ElasticGraph::IndexerLambda

Adapts elasticgraph-indexer to run in an AWS Lambda.

SQS Message Payload Format

We use JSON Lines to encode our indexing events. It is just individual JSON objects delimited by a newline control character(not the \n string sequence), such as:

{"op": "upsert", "__typename": "Payment", "id": "123", "version": "1", "record": {...} }
{"op": "upsert", "__typename": "Payment", "id": "123", "version": "2", record: {...} }
{"op": "delete", "__typename": "Payment", "id": "123", "version": "3"}

However, due to SQS message size limit, we have to batch our events carefully so each batch is below the size limit. This makes payload encoding a bit more complicated on the publisher side because each message has a size limit.

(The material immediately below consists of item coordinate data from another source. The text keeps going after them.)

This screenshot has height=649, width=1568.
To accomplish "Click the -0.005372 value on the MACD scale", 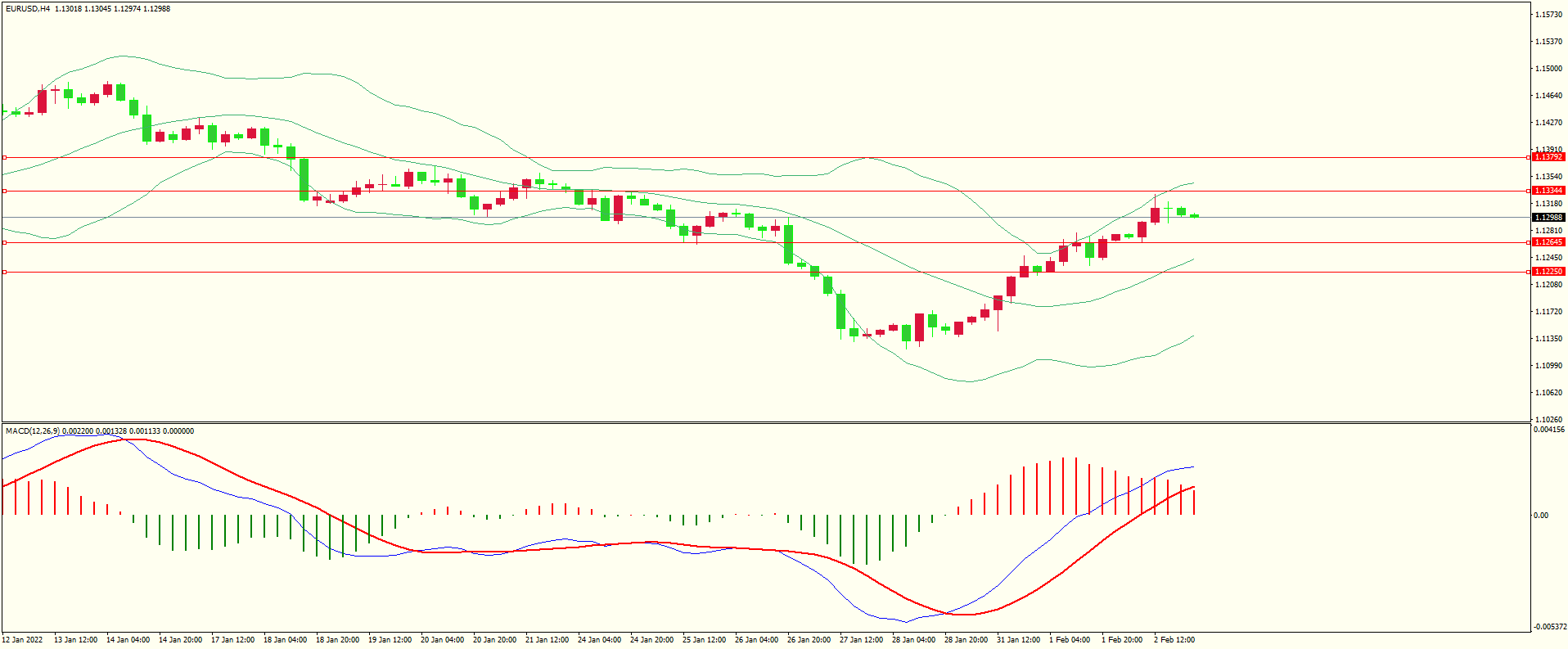I will click(1549, 627).
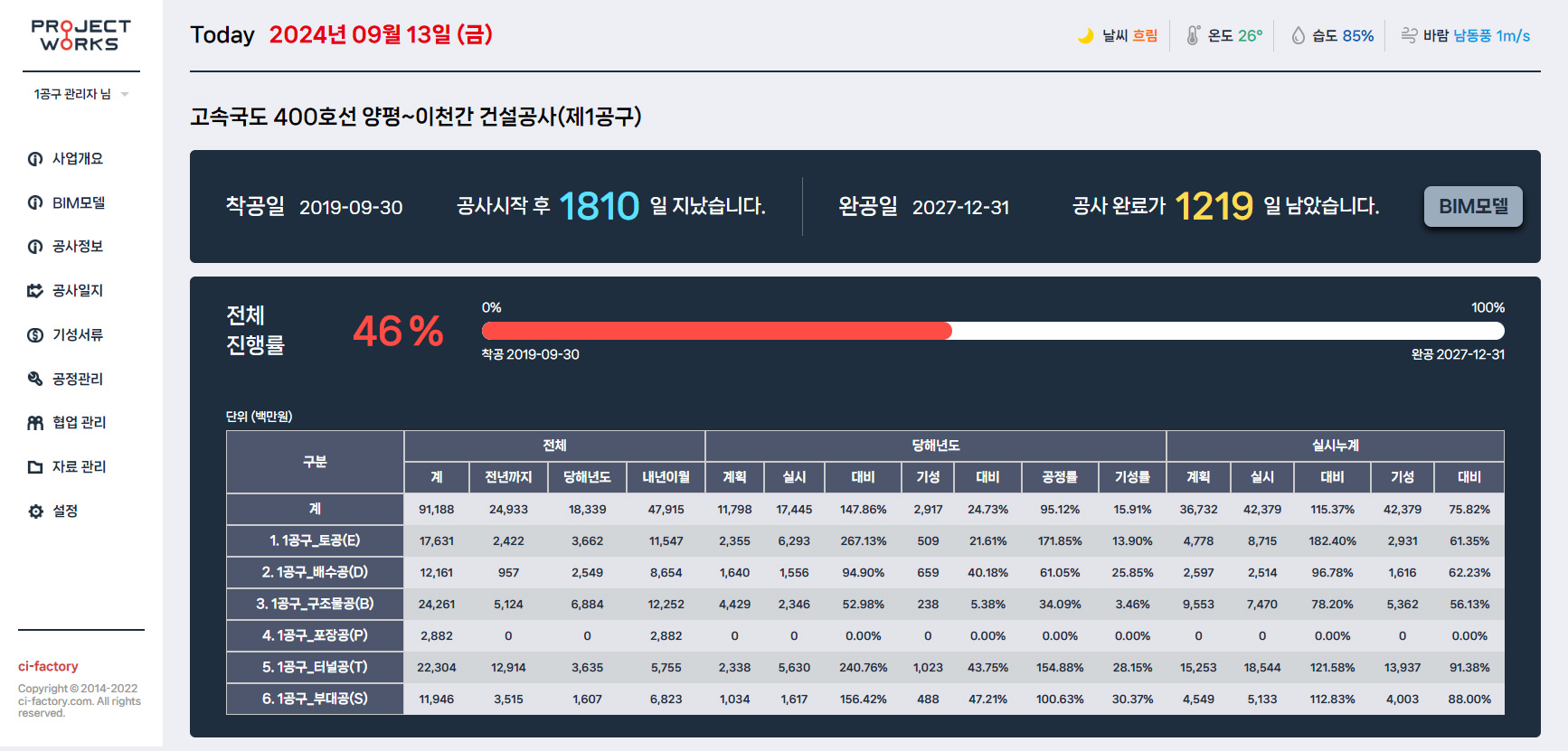Screen dimensions: 1568x751
Task: Select 공사일지 in the sidebar menu
Action: click(x=78, y=291)
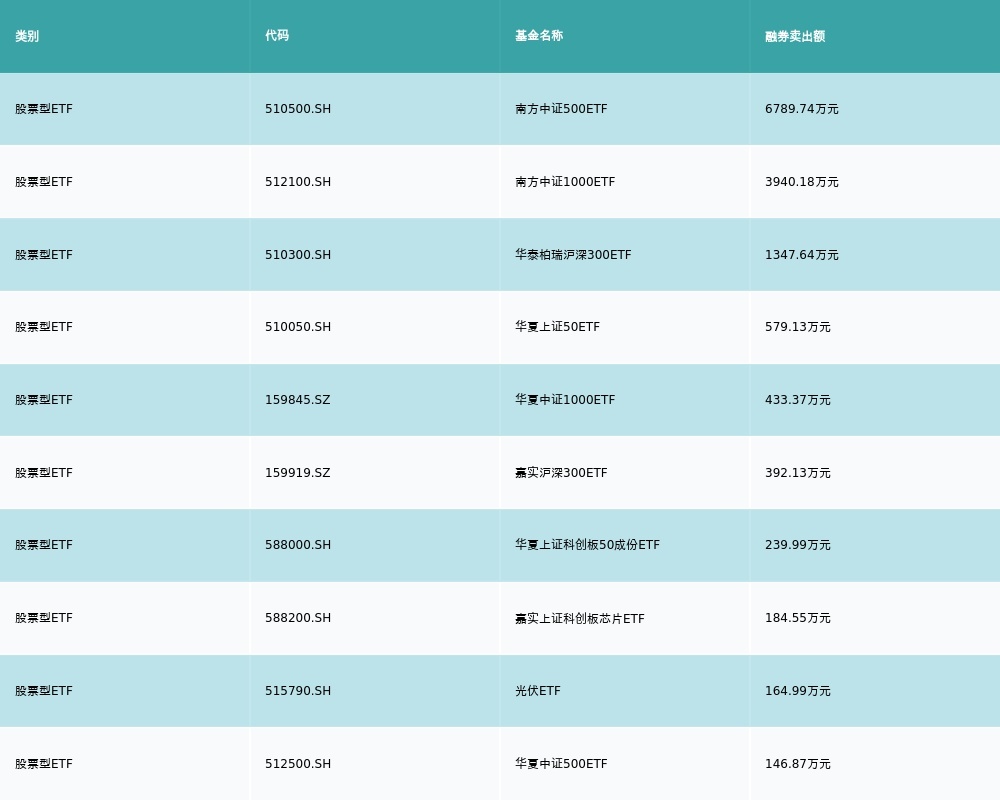Click the 146.87万元 amount cell

click(x=798, y=764)
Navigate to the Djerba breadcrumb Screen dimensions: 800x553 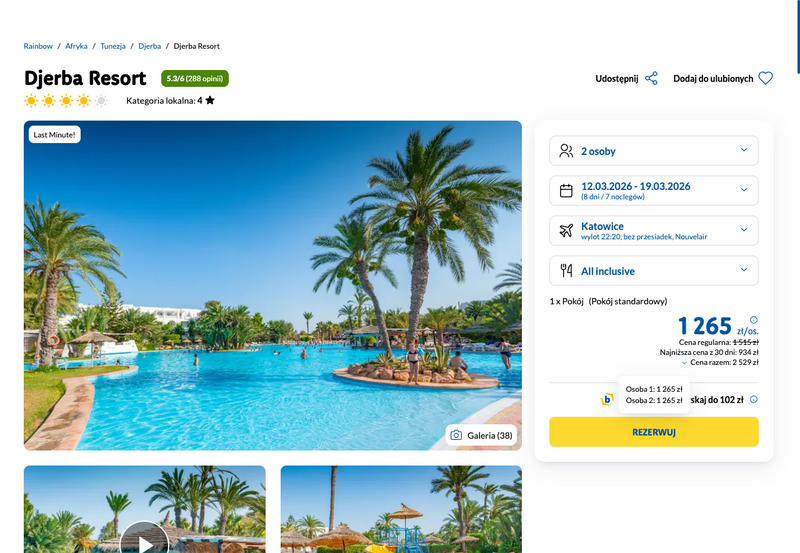[x=149, y=46]
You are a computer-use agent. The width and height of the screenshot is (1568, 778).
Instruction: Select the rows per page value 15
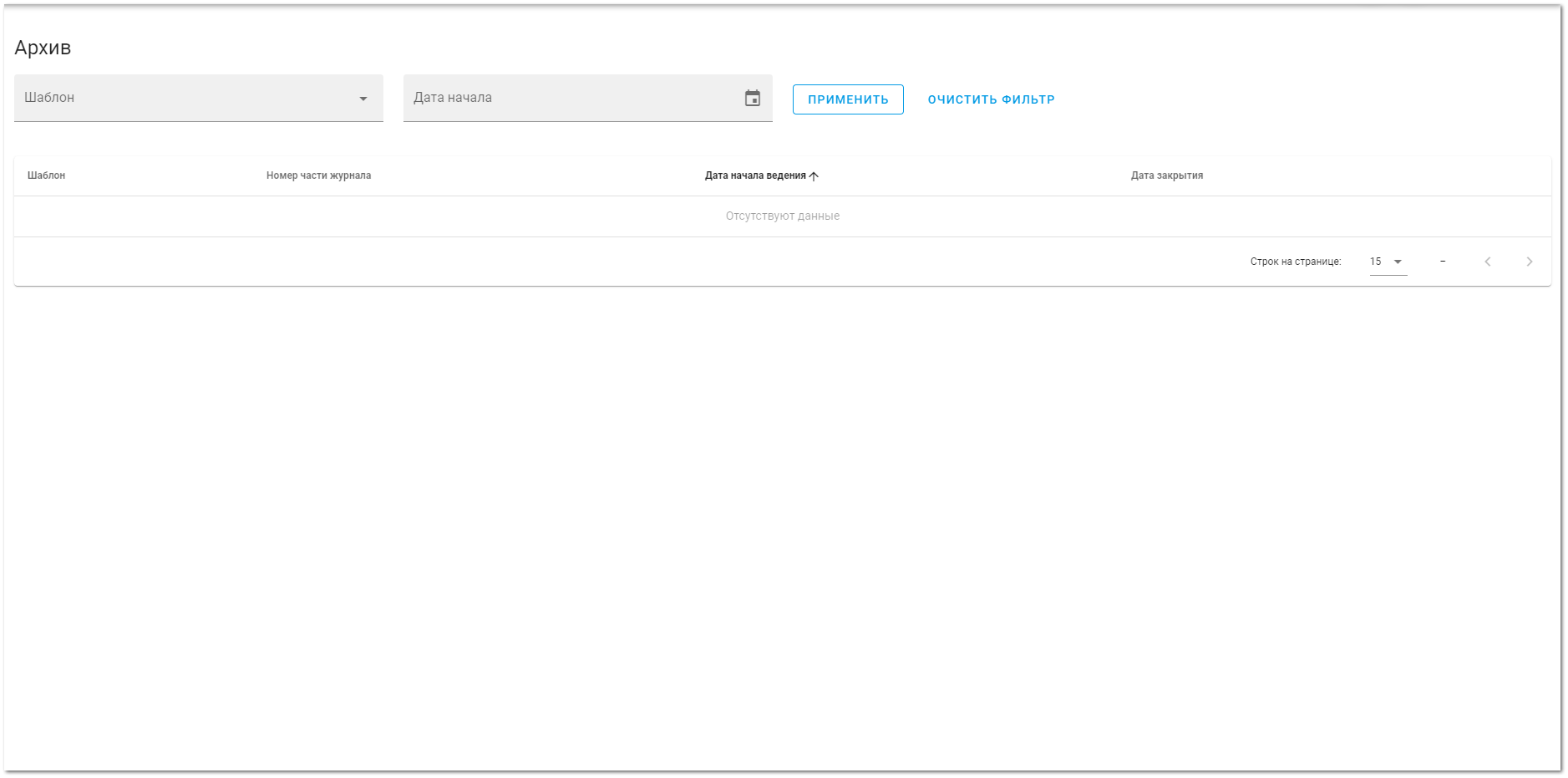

The following code snippet respects the max message size limit and sends JSON Lines payloads with proper size:

def partition_into_acceptably_sized_chunks(batch, max_size_per_chunk)
  chunk_size = 0
  batch
    .map { |item| JSON.generate(item) }
    .slice_before do |json|
      chunk_size += (json.bytesize + 1)
      (chunk_size > max_size_per_chunk).tap { |chunk_done| chunk_size = 0 if chunk_done }
     end
    .map { |chunk| chunk.join("\n") }
end